Zwischen 2003 − seit der Einführung der Grundsicherung − und 2022 hat sich der Empfängerkreis nahezu verdreifacht.
Betrachtet man die Struktur der Empfänger:innen im Einzelnen, zeichnen sich folgende Auffälligkeiten ab:
Rund ein Viertel der Empfänger:innen lebt in stationären Einrichtungen (Pflegeheimen) und erhält zusätzlich noch Hilfen zur Pflege oder Hilfen für Menschen mit Behinderungen. Das betrifft vor allem die Erwerbsgeminderten, während die Älteren noch zu 85 Prozent eigenständig wohnen.
Frauen sind unter den Empfänger:innen leicht überrepräsentiert; die schlechtere Einkommenslage von Frauen im Alter macht sich hier bemerkbar.
Der Anteil der Nicht-Deutschen an allen Leistungsempfänger:innen übersteigt den Ausländeranteil an der Gesamtbevölkerung. Im Zeitverlauf seit 2003 haben sich die Proportionen kontinuierlich erhöht. 2022 zeigt sich ein Höchststand von 30,4 Prozent. (vgl. Abbildung "Empfänger von Grundsicherung im Alter und bei Erwerbsminderung nach Staatsangehörigkeit 2003 − 2022"). Der starke Anstieg gegenüber 2021 (24 Prozent) ist darauf zurückzuführen, dass ältere Kriegsflüchtlinge aus der Ukraine seit Mitte 2022 Anspruch auf Grundsicherungszahlen haben (und nicht mehr auf Leistungen nach dem Asylbewerberleistungsgesetz verwiesen werden).
Empfängerquoten
6.3 Empfängerquoten von Grundsicherung im Alter und bei Erwerbsminderung 2003 – 2022 (bpb)

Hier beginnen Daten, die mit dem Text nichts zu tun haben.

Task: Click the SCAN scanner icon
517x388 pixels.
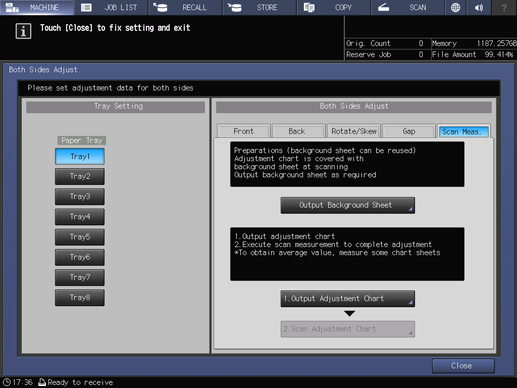Action: (383, 7)
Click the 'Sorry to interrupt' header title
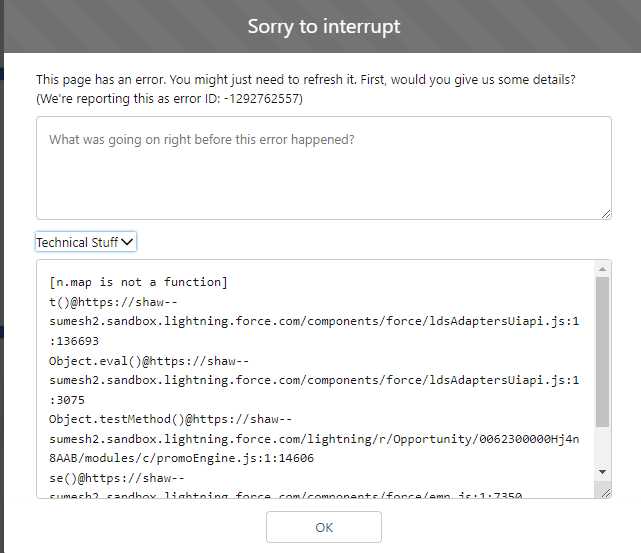 [x=323, y=26]
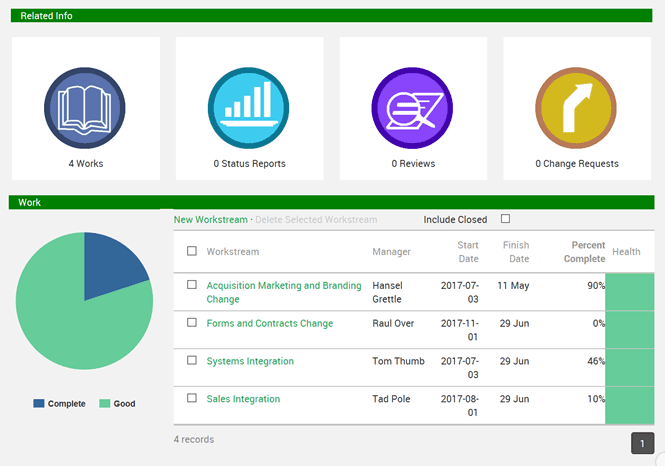Click the New Workstream link
The width and height of the screenshot is (665, 466).
pos(211,220)
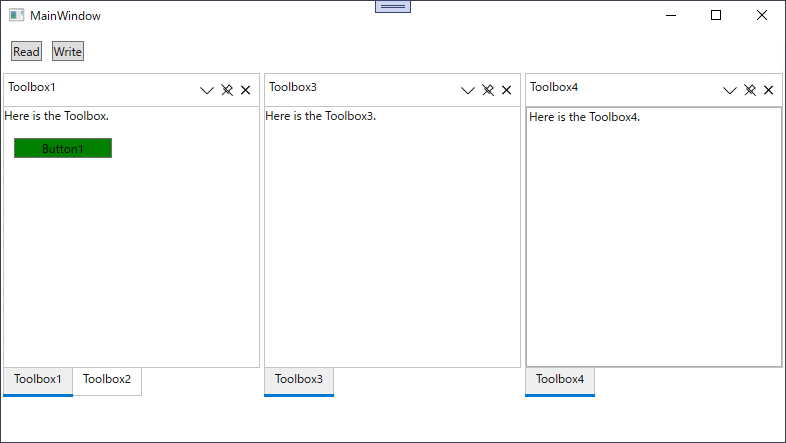Viewport: 786px width, 443px height.
Task: Close the Toolbox1 panel
Action: (246, 90)
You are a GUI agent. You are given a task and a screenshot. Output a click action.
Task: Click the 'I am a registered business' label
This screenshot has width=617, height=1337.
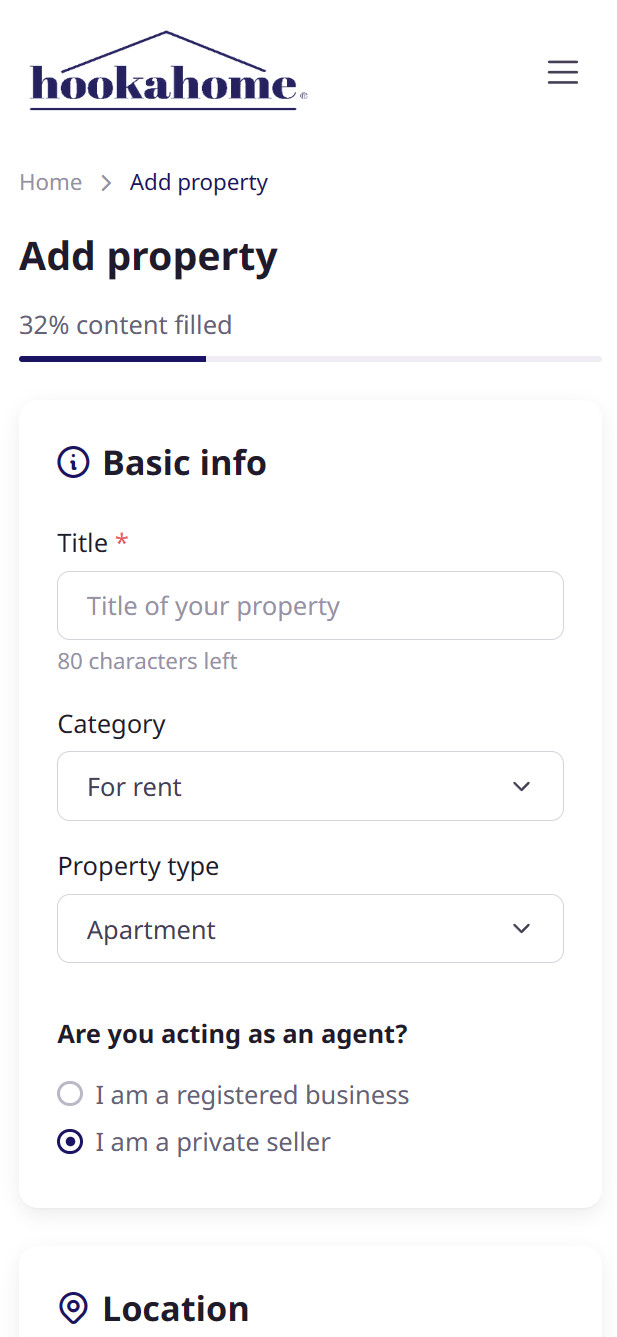(252, 1095)
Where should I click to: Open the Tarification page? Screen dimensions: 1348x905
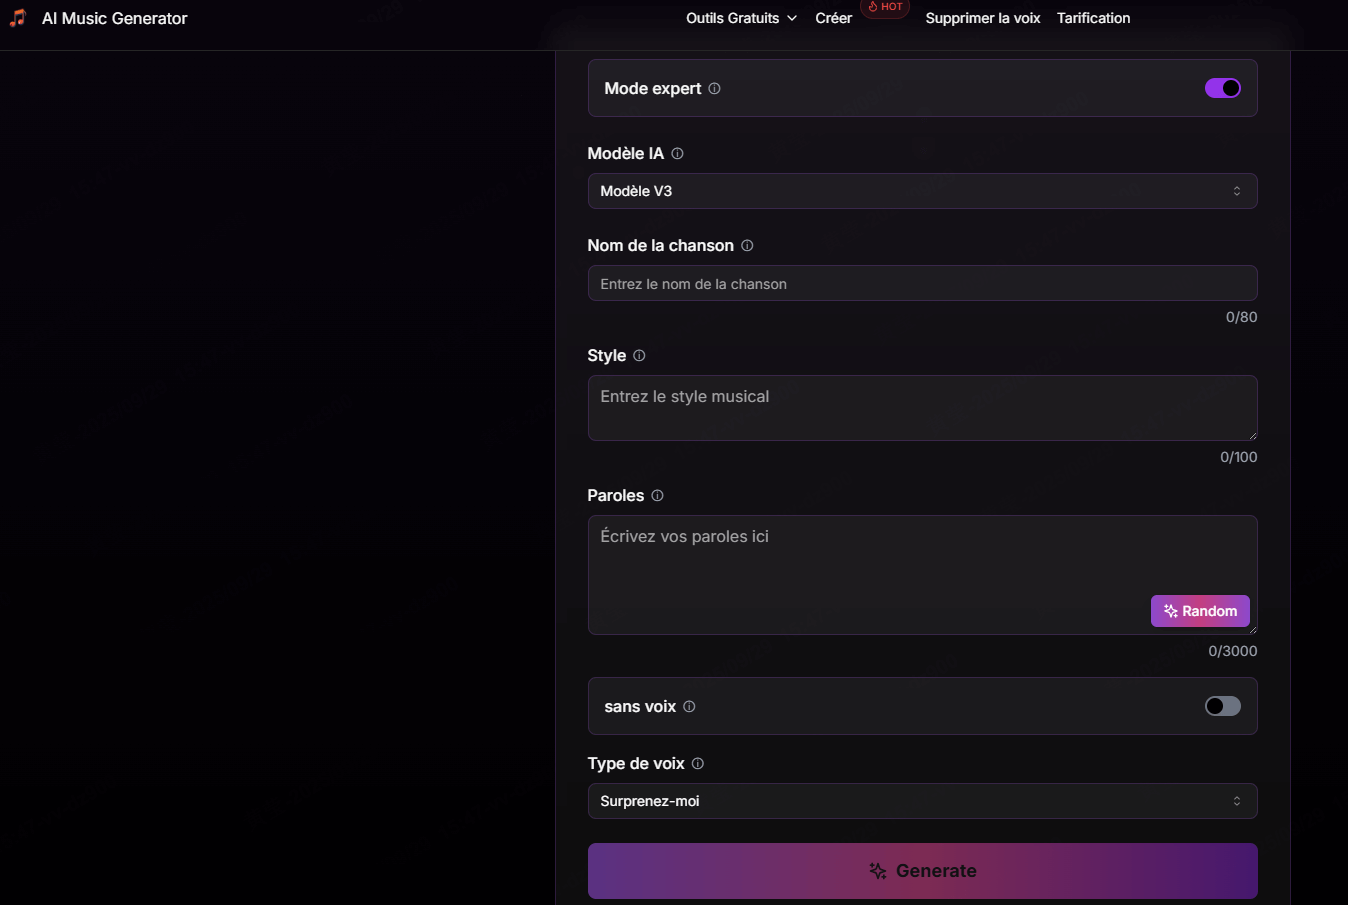[1093, 18]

Empfängerquoten von Grundsicherung im Alter und bei Erwerbsminderung 2003 – 2022 (bpb) Lizenz: cc by-nc-nd/4.0/deed.de
Betrachtet man die Empfängerquoten, also den Anteil der Menschen, die Grundsicherungsleistungen beziehen, an der jeweiligen Gesamtbevölkerung, zeigt sich ein überraschendes Ergebnis (vgl. Abbildungen "Empfängerquoten von Grundsicherung im Alter und bei Erwerbsminderung 2022 und 2003 − 2022"):
Die Grundsicherung im Alter und bei Erwerbsminderung hat eine vergleichsweise geringe Bedeutung. So beziehen nur 3,8 Prozent der Älteren diese Leistung, 3,7 Prozent der Männer und 3,7 Prozent der Frauen.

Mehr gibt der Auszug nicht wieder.